Auroral signatures of ballooning instability and plasmoid formation processes in the near-Earth magnetotail

TL;DR

The paper tests whether ballooning instability and consequent plasmoid formation in the near-Earth magnetotail can explain auroral beads and substorm onset. It combines a generalized Harris-sheet, resistive MHD framework from the NIMROD code with TREx-ATM auroral mapping to project tail-field-aligned currents to the ionosphere and compare against THEMIS ASI observations for a March 5, 2009 substorm.
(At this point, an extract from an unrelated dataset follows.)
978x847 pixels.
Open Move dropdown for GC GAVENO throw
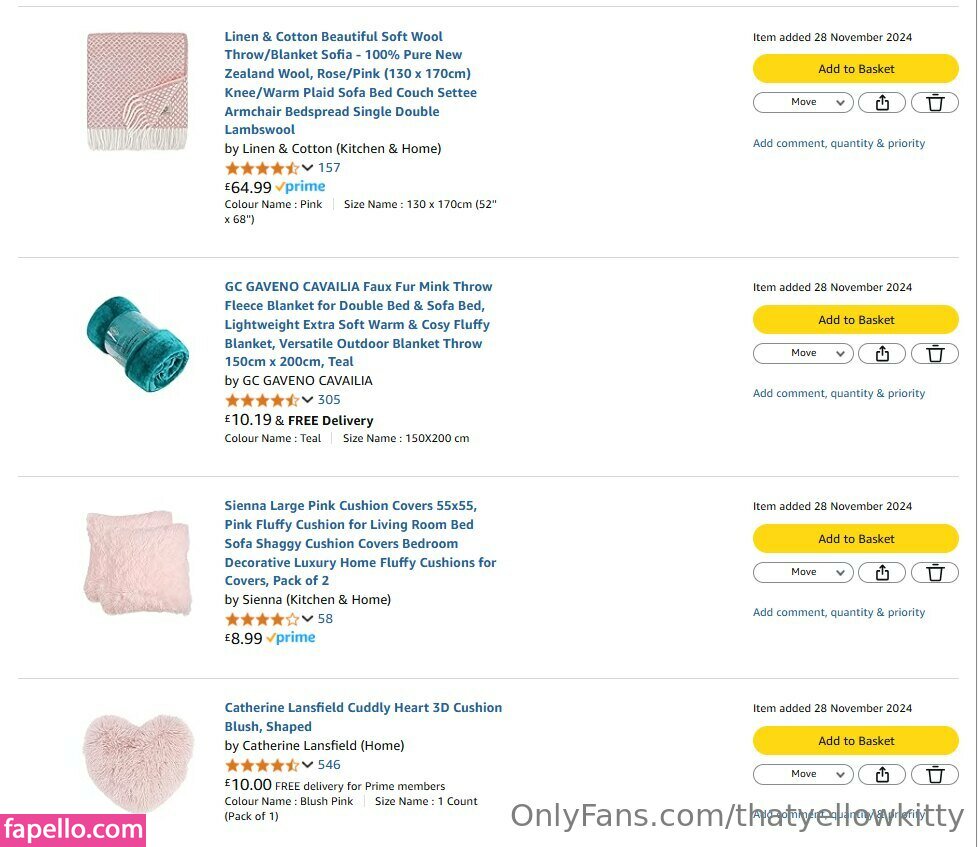coord(803,353)
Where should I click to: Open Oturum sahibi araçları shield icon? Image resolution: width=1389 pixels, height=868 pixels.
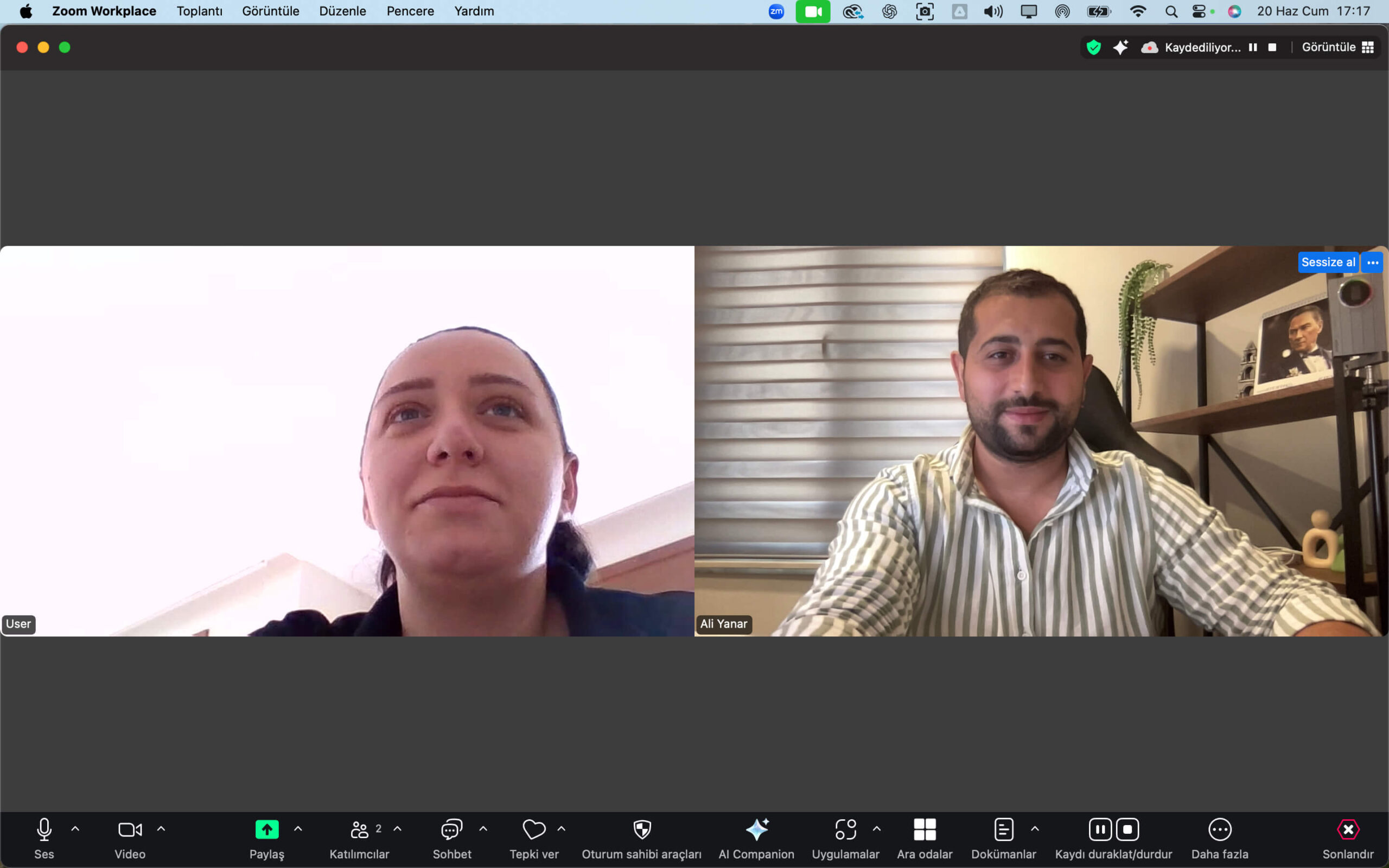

A key finding is that a single long-wavelength perturbation cannot reproduce the observed auroral evolution, whereas a double-mode initiation with a shorter-wavelength component yields azimuthally spaced beads, a poleward-expanding arc, and plasmoid formation consistent with observations and in-situ data, implying near-Earth neutral line formation around $10$–$12\,R_E$. The work supports ballooning instability as a plausible onset mechanism and highlights the need for two-fluid/FLR physics in future high-resolution magnetotail-ionosphere coupling models.

Abstract

The nonlinear development of ballooning instability and the subsequently induced plasmoid formation in the near-Earth magnetotail demonstrated in MHD simulations has been proposed as a potential trigger mechanism for substorm onset over the past decade, and their connections to the in-situ satellite and ground all-sky auroral optical observations have been a subject of continued research. In this work, a set of THEMIS substorm onset events with good conjunction of auroral observations has been selected for comparative simulation study, whose pre-onset magnetotail configuration and conditions are inferred from in-situ data and compared with the onset conditions of ballooning instability obtained in our MHD simulations. The evolution of the near-Earth magnetotail is followed, where the signatures of ballooning instability and the plasmoid formation are extracted from simulations and compared with the magnetic fields and flow patterns within the magnetotail region from observation data. The field-aligned current (FAC) density is evaluated at the Earth side boundary of the magnetotail domain of simulation, which is further mapped along magnetic field lines to the auroral ionosphere and compared with the auroral pattern and evolution there in terms of growth rate, dominant wavenumber, and absolute auroral intensities. Such validation efforts are also the first step towards the development of a self-consistent coupling model that includes the magnetotail-ionosphere interaction in the substorm onset process.

Figures (4)

• Figure 1: THEMIS-A (a: upper), THEMIS-D (b: lower left) and THEMIS-E (c: lower right) observations of magnetic field (1st row), ion velocity (2nd row), perpendicular ion velocity (3rd row), ion number density (4th row) and ion/magnetic pressure (5th row) as functions of time during the 2009, March 5 ("20090305") substorm event.
• Figure 2: (a: upper left) The ($X_{\rm GSM}$, $Y_{\rm GSM}$) coordinates of THEMIS satellite orbit trajectories; (b: upper right) the $B_z$ component of magnetic field measured by TH-A (dark solid line) and the fitted value of $B_z$ (blue dashed line), (c: lower left) the lobe magnetic field magnitude $B_{\rm lobe}$ measured by TH-D (red solid line) and TH-E (dark solid line) and the fitted value of $B_{\rm lobe}=40nT$ (blue dashed line), and (d: lower right) the perpendicular (dark solid line) and parallel (green solid line) electron temperature measured by TH-D and the fitted electron temperature (blue dashed line) as functions of time during the 2009, March 5 ("20090305") substorm event.
• Figure 3: ASI observation of auroral emission from 015630 UT to 015918 UT during the 20090305 substorm event .
• Figure 4: Equatorial $B_z(z=0)$ profile as a function of $x$ (upper) and magnetic field streamlines in the meridian plane ($y=0$) (lower).